TECHNOLOGY SPECTATOR: Apple's 4G tangle
Apple may have kick started its Worldwide Developer's Conference 2012 with a leaner, meaner MacBook Pro, deeper Facebook integration and a host of software updates, but the tech giant is still facing plenty of headaches in Australia as far as its last big product launch is concerned. That product is the new iPad, whose somewhat spurious 4G label, has got Apple into trouble with the Australian Competition and Consumer Commission.
After months of debate, the ACCC has managed to add a major feather to its cap now that a penitent Apple has agreed to pay $2.25 million to atone for its 4G sins. It should be smiles all around at the regulator after sticking it to Google for false and misleading advertising in April it has now cut the mighty Apple down to size. But does the punitive action have more to do with sticking it to the tech giants and less about making any meaningful impact for consumers?
Well for one thing, the new iPad isn't going to cost you any less. In March, Apple agreed to offer a full refund to those customers who thought they had been led astray by the 4G labelling, unsurprisingly, the queues of the disgruntled demanding their money back failed to materialise.
Then in May, Apple dropped the 4G branding in hopes that the measure would be enough to appease the regulator. As it turns out the ACCC was always going to get its pound of flesh and the question boiled down to how much. It's a question that presently remains unresolved despite the meeting of minds between Apple and the ACCC, because Justice Mordecai Bromberg isn't quite convinced that the penalty is appropriate. A ruling is now expected this week as Justice Mordecai Bromberg pores over the financial information and sales figures for the period the device was sold with the 4G moniker and explores the technicalities that set 3G and 4G apart.
Justice Bromberg will need some help on the tech front because there is no clear definition of the term 4G. Telstra's 4G network runs on the 1800MHz band and the iPad only runs on 700 MHz and the 2100 MHz bands. The existing HSPA networks in the country are actually faster than 3G but not quite 4G LTE, however, they do technically fall into the broad standard of 4G set by the International Telecommunication Union.
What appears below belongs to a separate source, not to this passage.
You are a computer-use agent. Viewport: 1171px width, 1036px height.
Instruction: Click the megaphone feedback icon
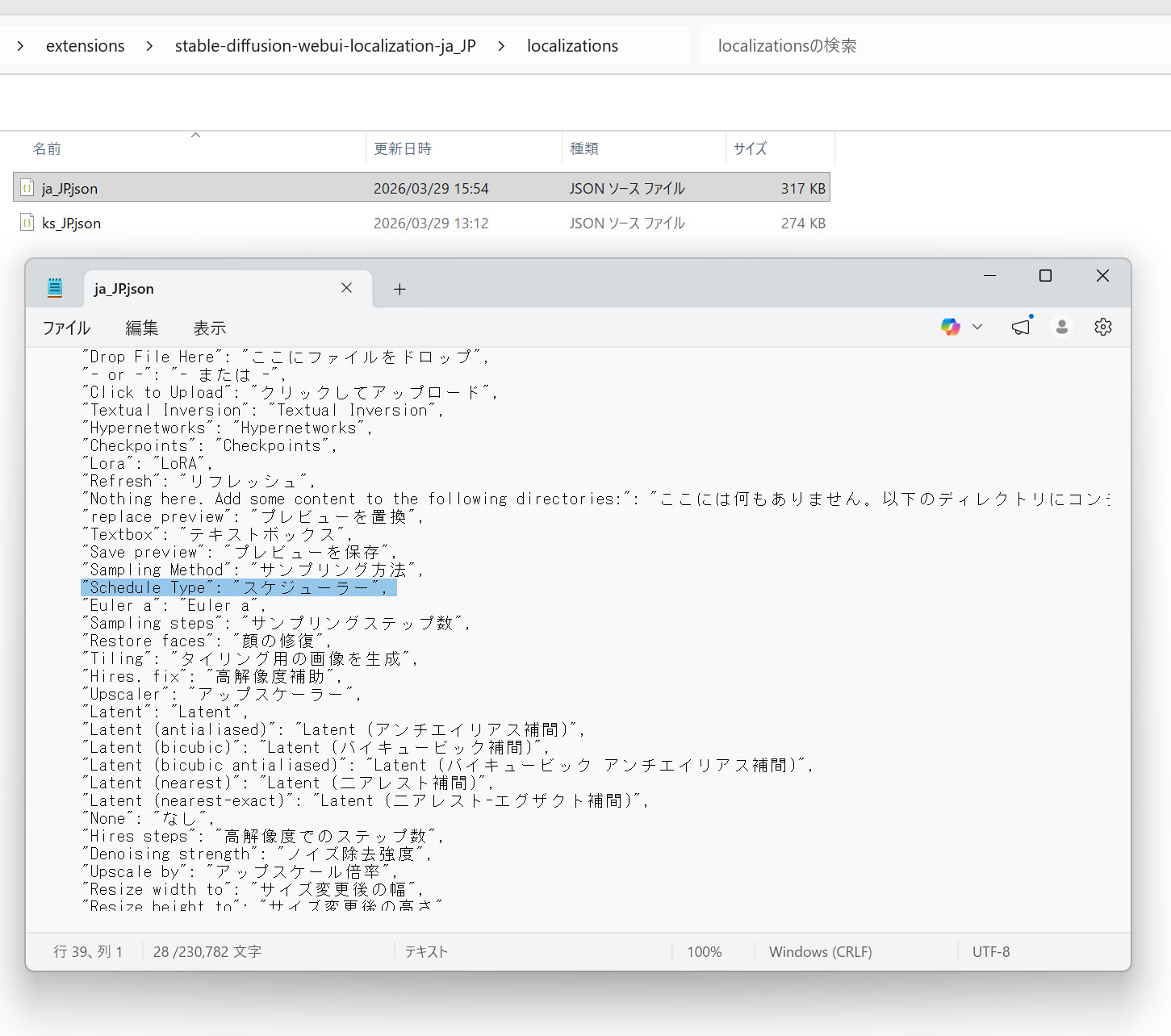pyautogui.click(x=1021, y=327)
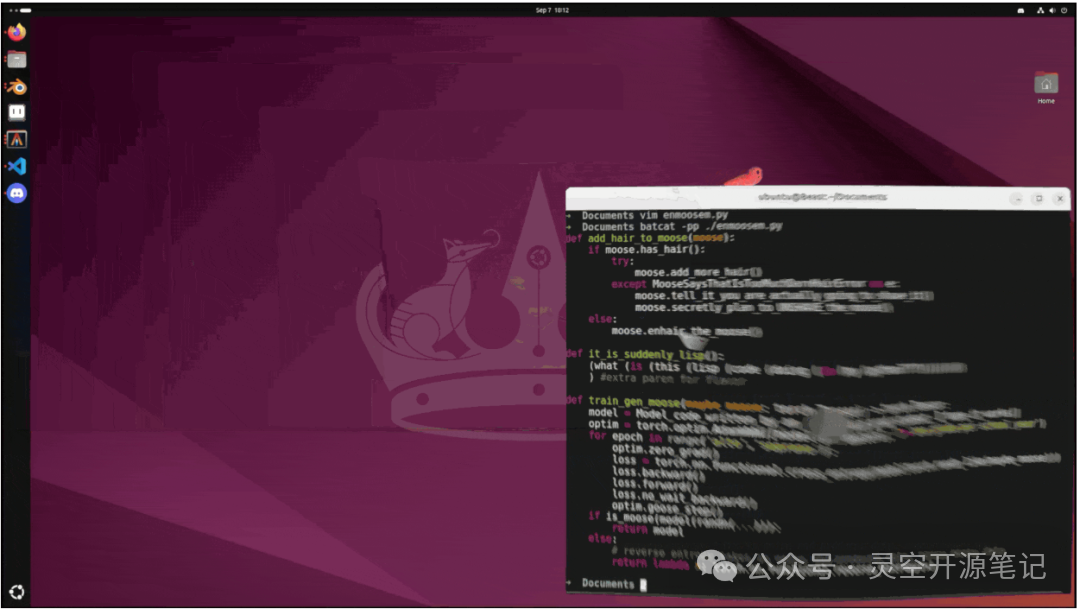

Similar networks run by US carriers, AT&T and T-Mobile, are also labelled 4G.
Perhaps Apple's biggest mistake was to defend the branding in the first place, given the current state of our 4G networks the tech giant probably shouldn't have laboured the point but paid the fine. As for the ACCC, it's an easy win while far knottier issues lay untouched. Taking Apple to task for misleading advertising isn't quite as challenging as making the tech giants pay more taxes or lowering the exorbitant prices paid by Australians for tech.
Apple is no stranger to legal action, in fact it is a technique that it routinely utilises to attack rivals, and the fiscal penalty certainly won't have an impact. In the end it all comes down to publicity – bad publicity for Apple and good publicity for the ACCC. However, will this hurt local sales of the new iPad? Not on your life.